As for where we go from here I guess Seven put it best talking to Woodsmith. Same shit, different day.
 
Threw caution (emotional caution) to the wind this morning and asked Seven before he left for work why, if him being a buffer between both Lamian and I was hurting him so much did he keep telling me not to talk to her yet. He told me that he had no other reason for it other than he thought it was the best plan and that he was apparently wrong.

He then apologized for being as distant and cold as he has been lately. Told me that throughout all of this I have not done anything wrong and that there wasn't even a small part of him that was mad or upset with me. Just that he feels he has to act this way so he doesn't fall apart.
 
So not wanting to be here tonight but really have nowhere to go. Today is the first day that Lamian has been home since Seven broke up with me.

I'm already breaking down enough when she isn't here and now I have to share space with a horrible person.
 
So sorry, Cat. This sounds awful and painful.

Focus on taking care of yourself and on finding a new place to live.
 
So today on top of everything going on at home had my d&c to try and figure out bleeding issues. Got home to just Lamian being home and the two of us were able to be fairly civil. Later Darkeyes came over, then Woodsmith got home, then Seven. A few interesting things either took place or I learned.

1) It sucks with just Seven home because of the awkwardness we both have of still wanting our relationship. It's worse if Lamian is also home because I still have to see their affection when it's been denied me. If Darkeyes is also there it's currently the worst because it's the slap in the face that she still has get second relationship and we can't.

2) This was the first time I really noticed how this hurts Seven. He got home, sees me (at that moment just upset from the pain) crying, turns and takes a step towards me and then just has his face fall.

3) I also got to see just how much he is still in tuned to me (we always were even when we were just friends) and his attempts to still look out for me. While everyone was at the house I just start getting worse and worse. Everybody else seems to think it's from the surgery. Darkeyes leaves and the rest of us watch a movie. I'm on the couch all stretched out, Woodsmith is sitting at the one of the couch, Lamian is sitting iv the chair next to where my head is. As Seven walks by she scootches over and motions for him to cuddle on the chair with her. He tells her no and walks over to the other side of the room to sit in another chair.

Despite the relationship seeming to be dead (at not even with an undead zombie/vampire ability) at least it does seem the friendship between Seven and I will probably be salvaged.
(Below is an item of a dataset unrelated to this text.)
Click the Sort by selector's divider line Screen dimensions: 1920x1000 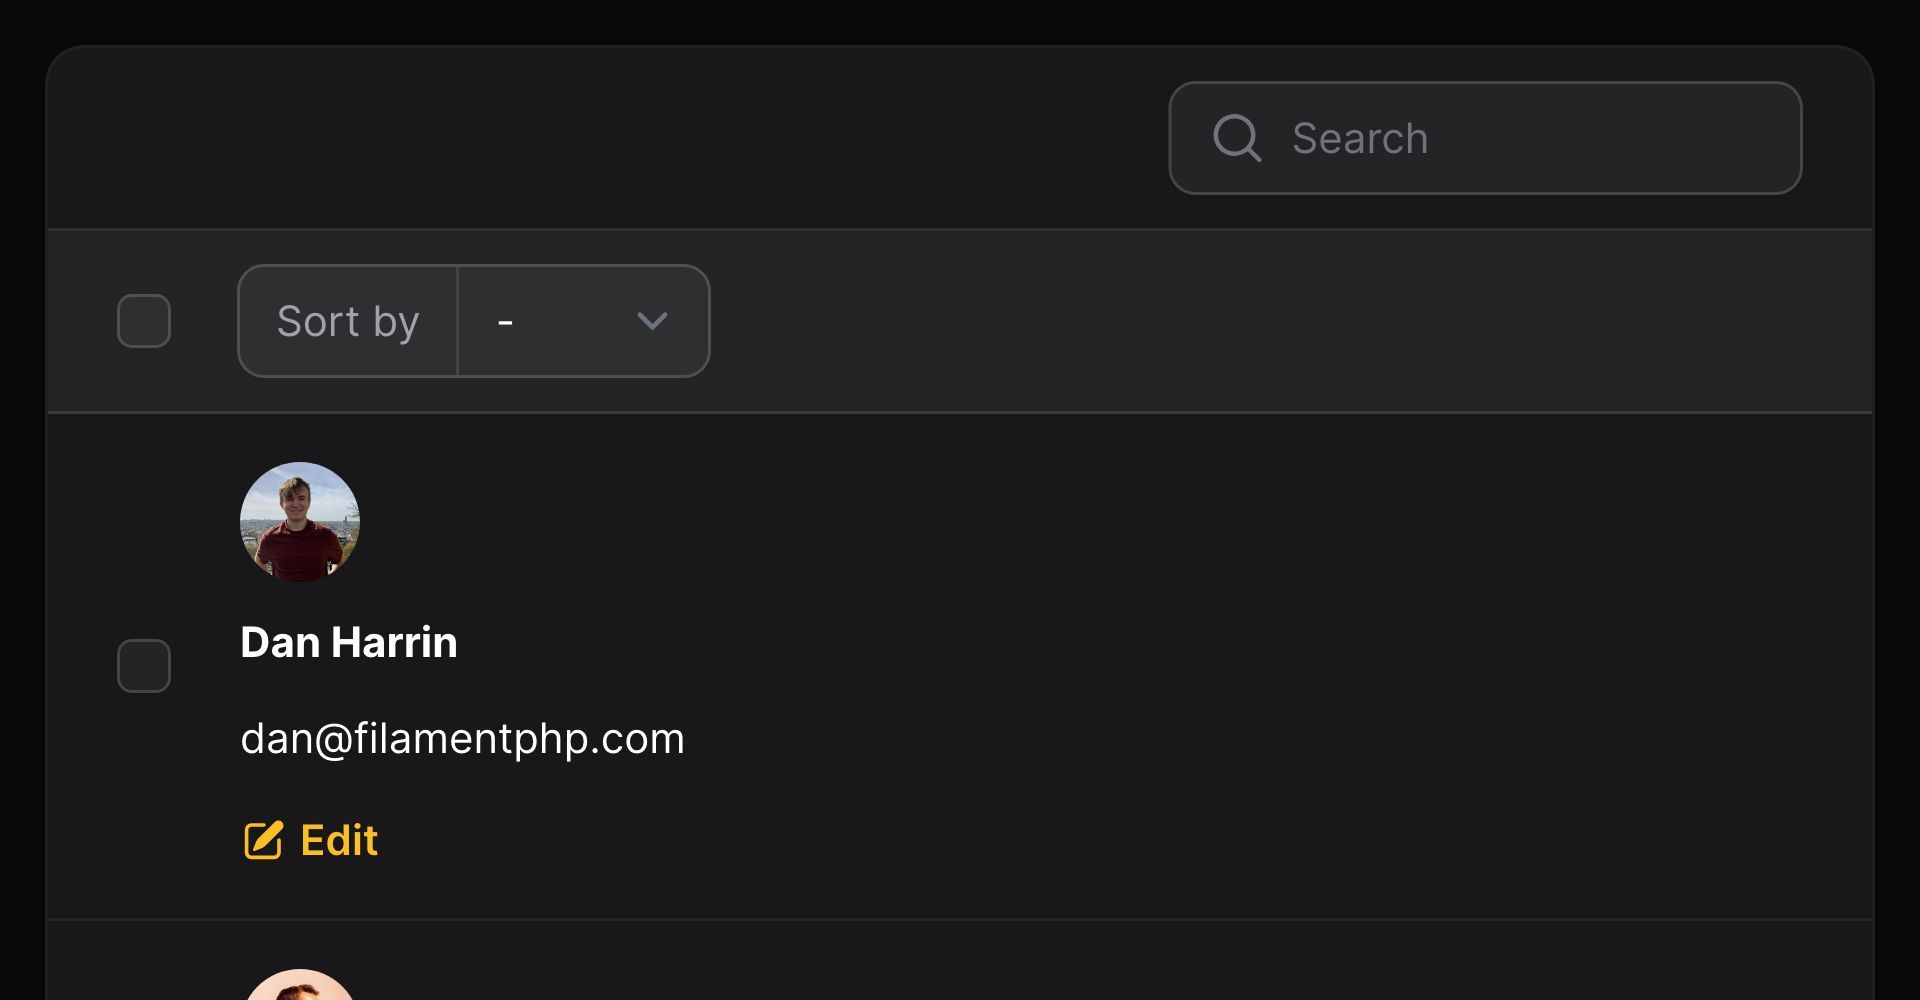(457, 321)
And I realized that Lamian either doesn't realize (what I think I believe is more likely) or doesn't care she's causing me such distress.
 
And I realized that Lamian either doesn't realize (what I think I believe is more likely) or doesn't care she's causing me such distress.

And if she doesn't realize it, and nobody tells her, how is she ever going to?

I know it's difficult to "rock the boat" when you're stuck living with them, but why shouldn't all the cards be on the table? I TOLD my ex why I didn't want to watch TV with him after we separated but were still living together. He didn't get it, but I at least told him where I was coming from.

How is the hunt for the new place going? Hoping for the best...
 
Been finding places. Though about looking at one today bit may wait till Monday because I can naturally move without shooting pain.